• [BRIEF]
Within the records, find every line that includes the word "icon" and copy it.

(Extracted records)
■ ■ ■
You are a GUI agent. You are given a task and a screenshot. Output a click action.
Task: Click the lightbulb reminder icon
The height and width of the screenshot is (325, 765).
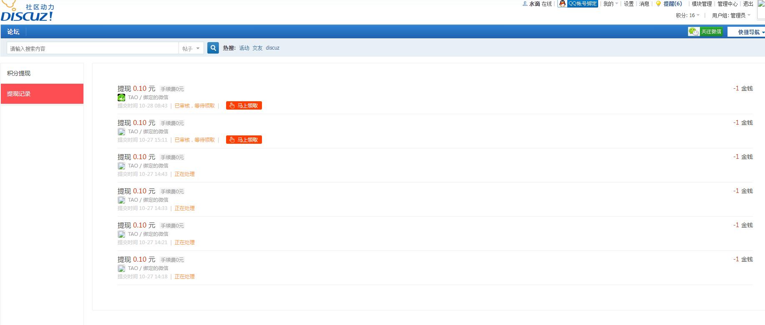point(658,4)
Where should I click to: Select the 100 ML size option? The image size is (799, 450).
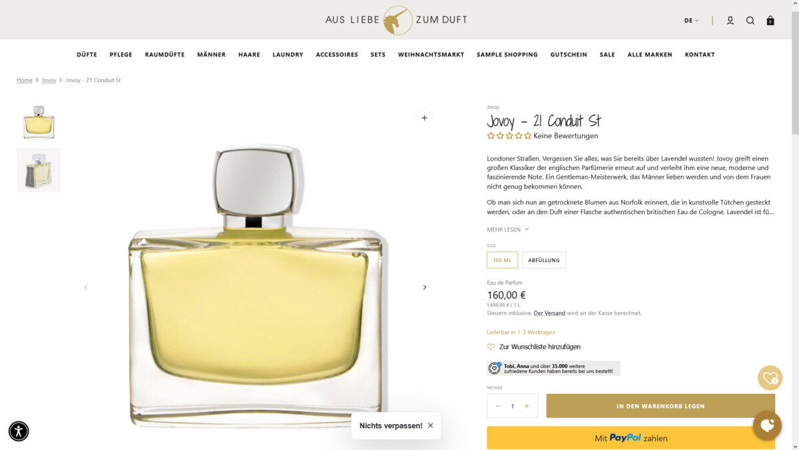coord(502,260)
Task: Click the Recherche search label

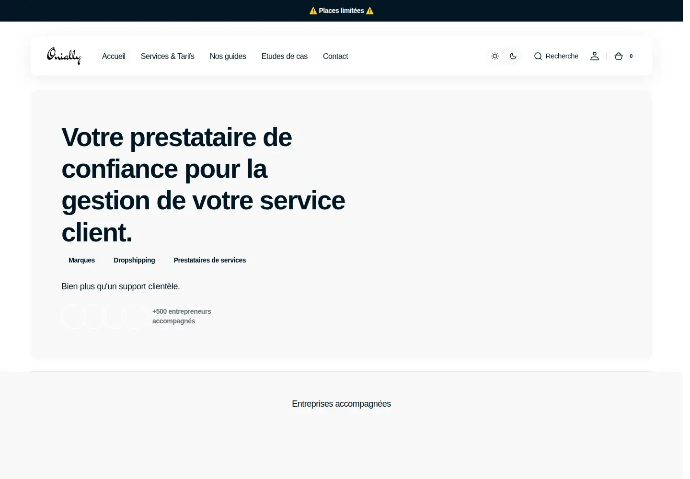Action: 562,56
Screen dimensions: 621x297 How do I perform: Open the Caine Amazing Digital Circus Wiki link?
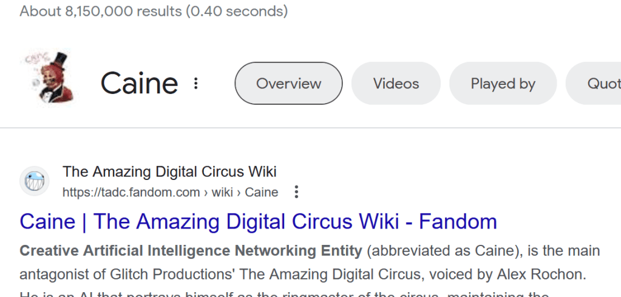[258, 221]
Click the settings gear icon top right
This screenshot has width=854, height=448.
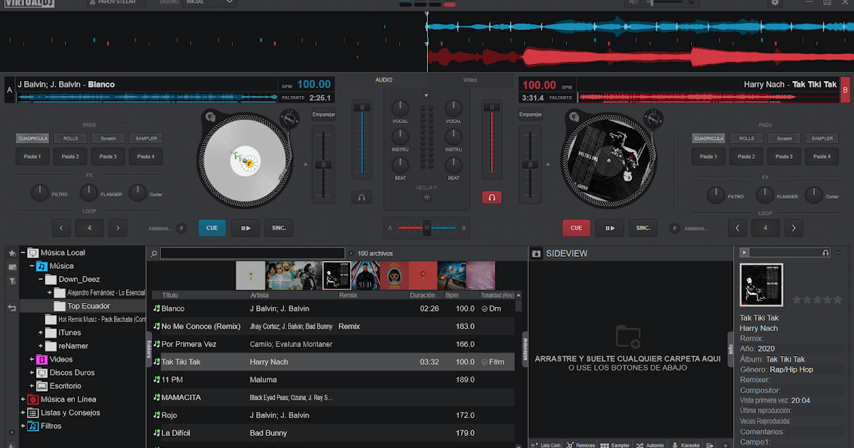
■ ■ ■
• [SOLUTION TO THE EXERCISE]
Task: Click the lightbulb reminder icon
Click the settings gear icon top right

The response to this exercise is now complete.